Por: Alejandro Alemán

Una maldad extravagante y religiosa es la constante de The Devil All The Time, adaptación de la novela homónima del escritor Donald Ray Pollock y dirigida por el norteamericano Antonio Campos.

Situada en algún pueblito del llamado cinturón bíblico de los Estados Unidos, el protagonista de esta historia es Arvin, al que conocemos cuando es un pequeño niño (Michael Banks), eternamente golpeado por sus compañeros de escuela. Su padre, Willard (extraordinario Bill Skarsgård) le enseña una importante lección: ataca a los que te atacan en el momento preciso, cuando tengan la guardia baja.

Ojalá las lecciones paternas se hubieran acabado ahí, pero el problema es que el padre de Arvin (ex-marine, casado con una mesera de un dinner de la cual se enamoró a primera vista) es básicamente un fanático religioso.

Cuando la mamá de Arvin cae enferma, su padre no encuentra más remedio que rezar, muy fuerte y con harta devoción, frente a la cruz improvisada que desde hace años tienen en el patio trasero de su casa. La desesperación del hombre lo lleva a cometer una locura y Arvin queda solo frente al mundo.

Esta no es sino apenas la primera historia de un relato coral que avanza por varias generaciones y muchos años, desde los años 40 y hasta la década de los 60. En todas (o bueno, casi todas) las historias, la constante es el fanatismo religioso, que irremediablemente lleva a los hombres y mujeres de esta región de Estados Unidos a cometer cualquier clase de barbaridades.

“Una Serie de Eventos Desafortunados”, pero con Biblia en mano y en la Norteamérica profunda, aquella de los rednecks y los que luego se convertirían en votantes de Trump.

La película recorre por espacio de un poco más de dos horas a personajes quebrados por dentro, embrutecidos de religión y locura. Es el tipo de películas sombrías y lúgubres donde luego de los primeros 20 minutos te queda claro que nadie saldrá bien de todo esto.

Y ese probablemente es su principal problema. Los asesinatos, suicidios y muertes en general están a la orden del día. Es tanta la tragedia que se vuelve predecible y absurda. Campos enfrenta el reto con brío, no importando que lo grotesco, lo gótico, lo lúgubre lo detenga.
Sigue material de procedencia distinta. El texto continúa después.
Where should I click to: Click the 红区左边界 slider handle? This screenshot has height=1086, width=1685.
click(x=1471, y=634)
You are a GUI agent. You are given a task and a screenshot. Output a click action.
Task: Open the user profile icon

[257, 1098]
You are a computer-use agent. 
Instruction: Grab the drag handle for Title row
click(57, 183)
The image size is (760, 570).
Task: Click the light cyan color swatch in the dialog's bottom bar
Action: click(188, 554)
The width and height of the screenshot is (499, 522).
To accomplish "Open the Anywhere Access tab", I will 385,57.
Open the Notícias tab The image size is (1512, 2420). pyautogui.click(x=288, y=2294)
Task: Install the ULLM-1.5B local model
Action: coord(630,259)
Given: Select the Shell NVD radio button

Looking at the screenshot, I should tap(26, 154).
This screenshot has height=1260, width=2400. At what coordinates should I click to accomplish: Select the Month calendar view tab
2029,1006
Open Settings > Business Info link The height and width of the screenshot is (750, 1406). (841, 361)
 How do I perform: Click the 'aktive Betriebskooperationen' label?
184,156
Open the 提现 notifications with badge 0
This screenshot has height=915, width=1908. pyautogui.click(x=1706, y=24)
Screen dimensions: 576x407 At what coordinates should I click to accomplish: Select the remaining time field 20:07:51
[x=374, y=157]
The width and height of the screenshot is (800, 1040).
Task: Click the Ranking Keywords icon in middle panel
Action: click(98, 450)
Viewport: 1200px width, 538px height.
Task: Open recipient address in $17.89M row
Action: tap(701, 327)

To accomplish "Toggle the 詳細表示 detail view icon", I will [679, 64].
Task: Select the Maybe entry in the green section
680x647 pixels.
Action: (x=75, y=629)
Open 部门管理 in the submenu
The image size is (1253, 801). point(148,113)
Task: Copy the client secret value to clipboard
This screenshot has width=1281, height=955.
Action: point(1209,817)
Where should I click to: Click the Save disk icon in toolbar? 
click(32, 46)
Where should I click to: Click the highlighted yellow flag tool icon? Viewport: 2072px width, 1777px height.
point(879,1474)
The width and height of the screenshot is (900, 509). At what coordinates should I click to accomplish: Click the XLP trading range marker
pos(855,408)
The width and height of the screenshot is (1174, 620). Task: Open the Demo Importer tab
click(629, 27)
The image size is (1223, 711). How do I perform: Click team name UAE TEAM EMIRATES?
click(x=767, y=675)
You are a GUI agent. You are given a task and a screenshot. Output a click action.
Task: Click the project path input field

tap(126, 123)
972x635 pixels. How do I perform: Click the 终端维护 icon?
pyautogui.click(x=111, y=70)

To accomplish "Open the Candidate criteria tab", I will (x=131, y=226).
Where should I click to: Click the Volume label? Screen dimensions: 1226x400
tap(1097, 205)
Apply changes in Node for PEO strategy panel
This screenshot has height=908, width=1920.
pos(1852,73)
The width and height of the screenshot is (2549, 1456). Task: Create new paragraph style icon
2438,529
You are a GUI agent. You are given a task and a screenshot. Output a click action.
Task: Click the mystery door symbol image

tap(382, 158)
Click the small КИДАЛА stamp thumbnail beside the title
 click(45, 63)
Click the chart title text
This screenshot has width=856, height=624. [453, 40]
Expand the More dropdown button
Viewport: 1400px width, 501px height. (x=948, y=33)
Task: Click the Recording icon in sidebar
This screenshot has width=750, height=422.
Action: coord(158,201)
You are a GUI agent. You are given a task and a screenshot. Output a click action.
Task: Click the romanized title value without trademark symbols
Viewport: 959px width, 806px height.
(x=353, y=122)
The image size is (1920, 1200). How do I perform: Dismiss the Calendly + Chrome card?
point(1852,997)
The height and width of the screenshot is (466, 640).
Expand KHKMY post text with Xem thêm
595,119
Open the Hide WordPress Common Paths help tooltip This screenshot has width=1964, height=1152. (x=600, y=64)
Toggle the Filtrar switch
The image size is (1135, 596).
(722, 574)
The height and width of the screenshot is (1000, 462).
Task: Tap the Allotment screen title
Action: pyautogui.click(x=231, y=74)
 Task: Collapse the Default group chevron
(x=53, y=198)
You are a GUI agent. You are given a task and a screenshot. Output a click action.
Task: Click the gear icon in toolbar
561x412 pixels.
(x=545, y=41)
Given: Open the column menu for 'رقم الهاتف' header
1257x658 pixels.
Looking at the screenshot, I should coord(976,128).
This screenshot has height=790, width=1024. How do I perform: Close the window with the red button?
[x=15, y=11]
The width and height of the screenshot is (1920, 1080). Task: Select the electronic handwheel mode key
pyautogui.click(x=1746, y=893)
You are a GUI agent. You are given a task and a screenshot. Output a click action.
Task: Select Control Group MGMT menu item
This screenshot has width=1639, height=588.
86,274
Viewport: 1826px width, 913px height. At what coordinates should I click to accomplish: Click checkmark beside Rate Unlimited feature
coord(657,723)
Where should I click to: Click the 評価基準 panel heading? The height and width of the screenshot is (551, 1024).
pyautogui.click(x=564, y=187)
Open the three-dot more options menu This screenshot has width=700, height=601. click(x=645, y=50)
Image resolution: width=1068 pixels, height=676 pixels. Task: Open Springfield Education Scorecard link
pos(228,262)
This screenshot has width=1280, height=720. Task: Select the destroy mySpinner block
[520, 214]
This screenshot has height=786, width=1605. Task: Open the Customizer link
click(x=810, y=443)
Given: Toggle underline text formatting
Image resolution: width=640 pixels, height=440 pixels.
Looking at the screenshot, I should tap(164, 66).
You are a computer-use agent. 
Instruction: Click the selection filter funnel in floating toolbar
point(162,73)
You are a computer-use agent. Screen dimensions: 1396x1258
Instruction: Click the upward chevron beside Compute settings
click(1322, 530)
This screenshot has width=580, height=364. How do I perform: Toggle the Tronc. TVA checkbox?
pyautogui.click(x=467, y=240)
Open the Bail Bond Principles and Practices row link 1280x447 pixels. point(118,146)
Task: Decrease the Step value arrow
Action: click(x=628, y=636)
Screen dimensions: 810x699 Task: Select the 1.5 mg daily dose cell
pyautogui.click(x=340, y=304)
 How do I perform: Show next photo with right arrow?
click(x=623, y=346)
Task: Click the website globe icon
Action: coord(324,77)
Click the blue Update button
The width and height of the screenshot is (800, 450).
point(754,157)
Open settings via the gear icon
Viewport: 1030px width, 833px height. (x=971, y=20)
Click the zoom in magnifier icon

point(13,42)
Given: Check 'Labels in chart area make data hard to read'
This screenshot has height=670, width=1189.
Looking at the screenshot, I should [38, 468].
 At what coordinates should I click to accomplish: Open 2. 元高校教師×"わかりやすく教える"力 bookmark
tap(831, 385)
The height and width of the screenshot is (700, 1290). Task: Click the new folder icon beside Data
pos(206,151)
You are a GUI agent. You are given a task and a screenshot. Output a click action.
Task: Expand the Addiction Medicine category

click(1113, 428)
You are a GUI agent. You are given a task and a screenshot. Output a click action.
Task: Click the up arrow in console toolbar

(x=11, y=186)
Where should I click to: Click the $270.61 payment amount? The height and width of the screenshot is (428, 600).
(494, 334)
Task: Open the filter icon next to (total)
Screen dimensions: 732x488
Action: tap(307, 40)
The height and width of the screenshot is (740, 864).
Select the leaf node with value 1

Para ello, Campos recurre (principalmente) al cajón de trucos de Martin Scorsese: la voz en off que todo lo explica, la música que sirve como un elemento narrativo más, y claro, la violencia directa, a cuadro, sin temor a nada, aunque el público tenga (tengamos) que voltear hacia otro lado.

En medio de ese festín de malas decisiones, de fe ciega, de corrupción y abusos de poder, está el impresionante cast de actores del cual sólo destacan dos, el ya mencionado Bill Skarsgård, -cuya intensidad permea a lo largo de toda la película- y Robert Pattinson, convertido aquí en un sexy pero malévolo predicador con piel de oveja del cual sólo hay que esperar el momento que ataque.

Arvin crece y se transforma en Tom Holland, y aunque mucho se ha dicho sobre su actuación y ese acento sureño, lo cierto es que no encontré nada extraordinario en su interpretación de este personaje que sufre en carne propia los pecados de la fé.

Una película cruel cuya violencia demente y religiosa termina por jugarle en contra: es tanta la sangre y los muertitos que llega un instante donde deja de importar demasiado quien vive o quién muere. Queda claro que no hay escapatoria y que la religión no será refugio.